A stealthy form of malware that operates like a parasite and was previously undetected is targeting Linux systems used by the financial sector, according to research by Blackberry and Intezer.
The researchers named the malicious software Symbiote, after the parasitic organism of the same name that fosters an interdependent relationship with its host.
Explaining the name, Blackberry said: “What makes Symbiote different from other Linux malware is that it needs to infect other running processes to inflict damage on infected machines.
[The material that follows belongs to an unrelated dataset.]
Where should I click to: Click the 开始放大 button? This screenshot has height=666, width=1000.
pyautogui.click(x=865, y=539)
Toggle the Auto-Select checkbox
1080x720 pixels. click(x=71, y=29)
Instead of being a standalone executable file, it is a shared object library that is loaded into all running processes [...] and parasitically infects the machine.”
It added: “Once it has infected all the running processes, it provides the threat actor with rootkit functionality, the ability to harvest credentials, and remote access capability.”
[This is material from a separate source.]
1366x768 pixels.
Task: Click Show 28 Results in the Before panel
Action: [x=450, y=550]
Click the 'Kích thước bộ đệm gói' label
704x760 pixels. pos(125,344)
First detected in November, Symbiote initially appears to have been designed to target finance companies in Latin America. Once it has infiltrated a machine, it is very hard to detect.
“Performing live forensics on an infected machine may not turn anything up since all the file, processes, and network artifacts are hidden by the malware,” said Blackberry. “In addition to the rootkit capability, the malware provides a backdoor for the threat actor to log in as any user on the machine with a hardcoded password, and to execute commands with the highest privileges.”
The researchers have not determined whether Symbiote is being used for attacks against specific entities or individuals, or a more scattergun approach aimed at multiple targets.